== Your objective ==
Can you repeat all the items below with "Screen dimensions" swapped for "Image size" everywhere it occurs, everything else unchanged and the pictures left out?

^^^^^^^^

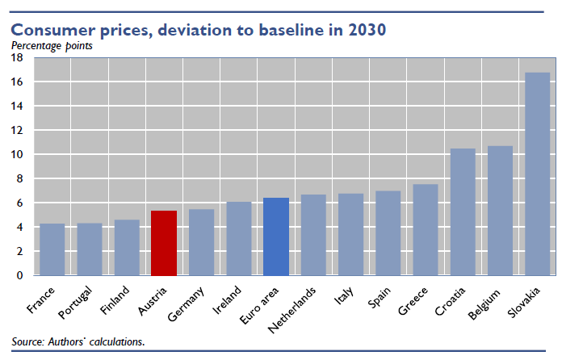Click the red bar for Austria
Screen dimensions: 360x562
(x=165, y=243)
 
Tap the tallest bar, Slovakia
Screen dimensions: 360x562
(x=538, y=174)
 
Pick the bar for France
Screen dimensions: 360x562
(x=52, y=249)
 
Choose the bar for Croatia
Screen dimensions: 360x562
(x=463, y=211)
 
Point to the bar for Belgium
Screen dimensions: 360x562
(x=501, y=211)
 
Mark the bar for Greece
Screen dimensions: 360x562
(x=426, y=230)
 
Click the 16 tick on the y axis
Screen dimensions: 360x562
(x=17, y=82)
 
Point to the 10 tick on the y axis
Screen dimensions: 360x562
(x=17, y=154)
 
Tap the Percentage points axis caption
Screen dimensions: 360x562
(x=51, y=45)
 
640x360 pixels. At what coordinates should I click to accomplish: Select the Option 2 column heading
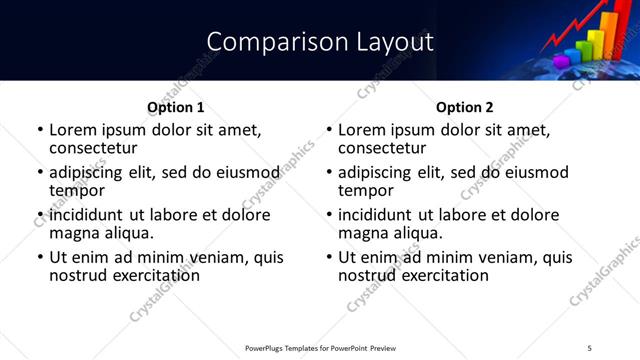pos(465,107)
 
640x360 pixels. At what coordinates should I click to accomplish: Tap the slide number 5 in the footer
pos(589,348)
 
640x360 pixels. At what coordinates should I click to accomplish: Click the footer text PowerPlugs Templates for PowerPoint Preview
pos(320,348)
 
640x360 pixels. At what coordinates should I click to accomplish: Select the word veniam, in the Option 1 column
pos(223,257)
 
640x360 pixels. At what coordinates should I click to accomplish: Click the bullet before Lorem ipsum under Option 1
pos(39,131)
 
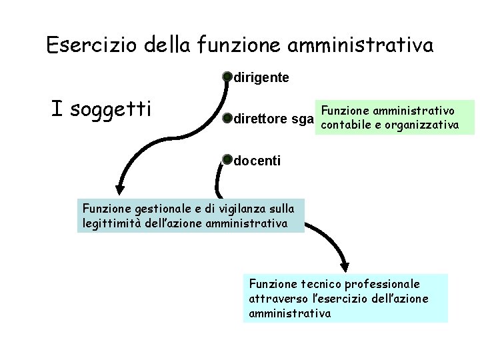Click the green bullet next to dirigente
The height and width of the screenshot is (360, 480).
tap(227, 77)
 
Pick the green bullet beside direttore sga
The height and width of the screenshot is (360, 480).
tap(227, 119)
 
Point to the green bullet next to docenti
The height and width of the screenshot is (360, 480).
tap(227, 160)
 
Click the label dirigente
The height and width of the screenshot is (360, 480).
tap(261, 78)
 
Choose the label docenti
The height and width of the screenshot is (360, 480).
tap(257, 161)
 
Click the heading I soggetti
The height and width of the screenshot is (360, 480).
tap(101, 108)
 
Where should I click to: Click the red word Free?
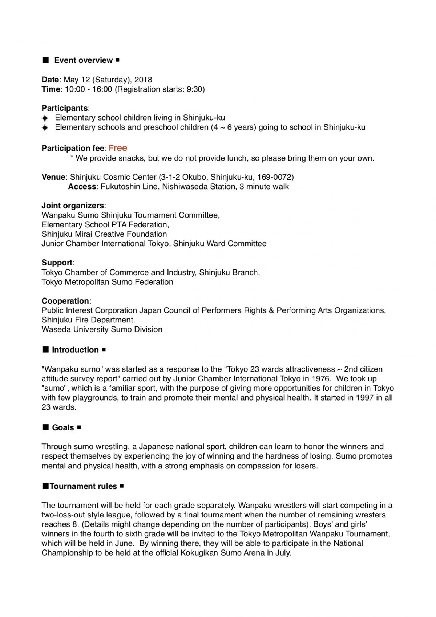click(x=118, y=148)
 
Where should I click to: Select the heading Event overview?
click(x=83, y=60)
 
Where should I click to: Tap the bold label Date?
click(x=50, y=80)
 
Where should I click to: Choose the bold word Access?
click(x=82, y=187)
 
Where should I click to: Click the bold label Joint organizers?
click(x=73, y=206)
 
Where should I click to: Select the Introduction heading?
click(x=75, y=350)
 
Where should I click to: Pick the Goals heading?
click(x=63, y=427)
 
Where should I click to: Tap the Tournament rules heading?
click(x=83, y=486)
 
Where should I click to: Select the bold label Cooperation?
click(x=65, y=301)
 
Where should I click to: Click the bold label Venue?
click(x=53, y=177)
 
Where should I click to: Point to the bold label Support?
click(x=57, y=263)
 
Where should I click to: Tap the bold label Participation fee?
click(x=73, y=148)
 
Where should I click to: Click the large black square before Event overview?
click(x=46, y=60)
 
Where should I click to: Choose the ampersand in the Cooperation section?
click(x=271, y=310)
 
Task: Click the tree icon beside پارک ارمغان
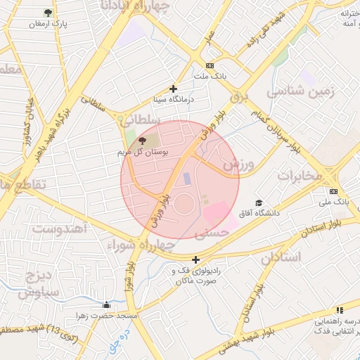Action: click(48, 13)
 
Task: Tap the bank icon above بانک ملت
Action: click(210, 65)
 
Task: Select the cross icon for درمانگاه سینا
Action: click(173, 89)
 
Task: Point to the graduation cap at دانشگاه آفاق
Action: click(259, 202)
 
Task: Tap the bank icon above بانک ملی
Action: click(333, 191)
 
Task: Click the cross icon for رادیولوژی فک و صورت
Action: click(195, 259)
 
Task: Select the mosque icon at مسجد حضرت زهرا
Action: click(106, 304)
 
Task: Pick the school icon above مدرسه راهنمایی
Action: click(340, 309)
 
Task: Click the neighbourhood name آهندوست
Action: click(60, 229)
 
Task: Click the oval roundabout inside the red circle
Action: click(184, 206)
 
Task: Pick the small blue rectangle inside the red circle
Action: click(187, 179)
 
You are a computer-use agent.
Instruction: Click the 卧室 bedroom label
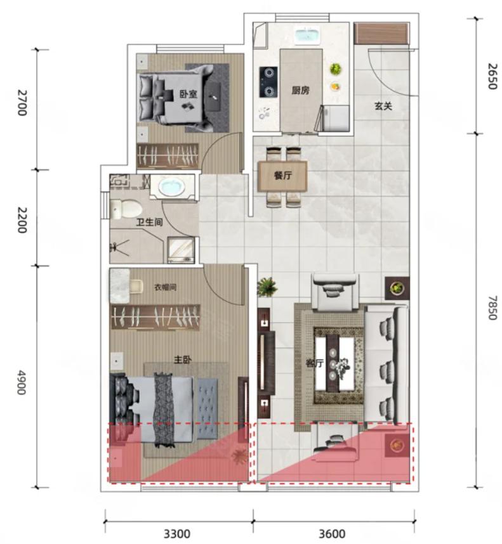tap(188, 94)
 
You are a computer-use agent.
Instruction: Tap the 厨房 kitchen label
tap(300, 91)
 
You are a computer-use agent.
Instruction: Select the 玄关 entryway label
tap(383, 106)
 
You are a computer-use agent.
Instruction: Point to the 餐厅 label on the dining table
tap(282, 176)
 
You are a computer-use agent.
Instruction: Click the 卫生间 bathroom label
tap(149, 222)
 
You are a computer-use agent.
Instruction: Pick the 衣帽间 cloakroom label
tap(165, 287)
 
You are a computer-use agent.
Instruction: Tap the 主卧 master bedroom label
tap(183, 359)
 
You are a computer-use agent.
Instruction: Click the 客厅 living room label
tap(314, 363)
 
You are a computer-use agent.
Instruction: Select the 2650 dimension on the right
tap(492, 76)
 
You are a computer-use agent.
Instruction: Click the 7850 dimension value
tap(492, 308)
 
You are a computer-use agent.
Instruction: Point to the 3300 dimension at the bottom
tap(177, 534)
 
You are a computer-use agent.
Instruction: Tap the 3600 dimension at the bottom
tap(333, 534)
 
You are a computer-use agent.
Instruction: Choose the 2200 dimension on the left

^^^^^^^^

== Task output ==
Click the red bar for Austria
Image size: 360x562
(x=165, y=243)
 
Tap the tallest bar, Slovakia
Image size: 360x562
(x=538, y=174)
 
Pick the bar for France
Image size: 360x562
(x=52, y=249)
 
Choose the bar for Croatia
Image size: 360x562
(x=463, y=211)
 
Point to the bar for Belgium
Image size: 360x562
(x=501, y=211)
 
Mark the bar for Greece
Image size: 360x562
(x=426, y=230)
 
Click the 16 tick on the y axis
Image size: 360x562
(x=17, y=82)
 
Point to the 10 tick on the y axis
Image size: 360x562
(x=17, y=154)
 
Tap the Percentage points axis caption
Image size: 360x562
(x=51, y=45)
 
640x360 pixels. At what coordinates should I click to accomplish: Select the Option 2 column heading
pos(465,107)
 
640x360 pixels. At what coordinates should I click to accomplish: Tap the slide number 5 in the footer
pos(589,348)
 
640x360 pixels. At what coordinates should I click to accomplish: Click the footer text PowerPlugs Templates for PowerPoint Preview
pos(320,348)
 
640x360 pixels. At what coordinates should I click to accomplish: Select the word veniam, in the Option 1 column
pos(223,257)
 
640x360 pixels. At what coordinates should I click to accomplish: Click the bullet before Lorem ipsum under Option 1
pos(39,131)
 
Click the green bullet next to dirigente
The height and width of the screenshot is (360, 480).
tap(227, 77)
 
Pick the green bullet beside direttore sga
The height and width of the screenshot is (360, 480).
tap(227, 119)
 
Point to the green bullet next to docenti
The height and width of the screenshot is (360, 480).
tap(227, 160)
 
Click the label dirigente
The height and width of the screenshot is (360, 480).
tap(261, 78)
 
Choose the label docenti
The height and width of the screenshot is (360, 480).
tap(257, 161)
 
Click the heading I soggetti
The height and width of the screenshot is (360, 480).
tap(101, 108)
 
Where should I click to: Click the red word Free?
click(x=118, y=148)
 
Where should I click to: Select the heading Event overview?
click(x=83, y=60)
 
Where should I click to: Tap the bold label Date?
click(x=50, y=80)
 
Where should I click to: Choose the bold word Access?
click(x=82, y=187)
 
Where should I click to: Click the bold label Joint organizers?
click(x=73, y=206)
 
Where should I click to: Select the Introduction heading?
click(x=75, y=350)
 
Where should I click to: Pick the Goals heading?
click(x=63, y=427)
 
Where should I click to: Tap the Tournament rules heading?
click(x=83, y=486)
 
Where should I click to: Select the bold label Cooperation?
click(x=65, y=301)
 
Where should I click to: Click the bold label Venue?
click(x=53, y=177)
 
Where should I click to: Point to the bold label Support?
click(x=57, y=263)
 
Where should I click to: Tap the bold label Participation fee?
click(x=73, y=148)
 
Where should I click to: Click the large black square before Event overview?
click(x=46, y=60)
 
Where should I click to: Choose the ampersand in the Cooperation section?
click(x=271, y=310)
 
Task: Click the tree icon beside پارک ارمغان
Action: click(48, 13)
 
Task: Tap the bank icon above بانک ملت
Action: click(210, 65)
 
Task: Select the cross icon for درمانگاه سینا
Action: click(173, 89)
 
Task: Point to the graduation cap at دانشگاه آفاق
Action: click(259, 202)
 
Task: Tap the bank icon above بانک ملی
Action: click(333, 191)
 
Task: Click the cross icon for رادیولوژی فک و صورت
Action: click(195, 259)
 
Task: Select the mosque icon at مسجد حضرت زهرا
Action: click(106, 304)
 
Task: Pick the school icon above مدرسه راهنمایی
Action: click(340, 309)
 
Task: Click the neighbourhood name آهندوست
Action: click(60, 229)
 
Task: Click the oval roundabout inside the red circle
Action: click(184, 206)
 
Task: Pick the small blue rectangle inside the red circle
Action: click(187, 179)
 
You are a computer-use agent.
Instruction: Click the 卧室 bedroom label
tap(188, 94)
 
You are a computer-use agent.
Instruction: Tap the 厨房 kitchen label
tap(300, 91)
 
You are a computer-use agent.
Instruction: Select the 玄关 entryway label
tap(383, 106)
 
You are a computer-use agent.
Instruction: Point to the 餐厅 label on the dining table
tap(282, 176)
 
You are a computer-use agent.
Instruction: Click the 卫生间 bathroom label
tap(149, 222)
 
You are a computer-use agent.
Instruction: Pick the 衣帽间 cloakroom label
tap(165, 287)
 
You are a computer-use agent.
Instruction: Tap the 主卧 master bedroom label
tap(183, 359)
 
You are a computer-use agent.
Instruction: Click the 客厅 living room label
tap(314, 363)
 
You are a computer-use agent.
Instruction: Select the 2650 dimension on the right
tap(492, 76)
 
You are a computer-use agent.
Instruction: Click the 7850 dimension value
tap(492, 308)
 
You are a computer-use agent.
Instruction: Point to the 3300 dimension at the bottom
tap(177, 534)
 
You are a computer-use agent.
Instruction: Tap the 3600 dimension at the bottom
tap(333, 534)
 
You are a computer-use agent.
Instruction: Choose the 2200 dimension on the left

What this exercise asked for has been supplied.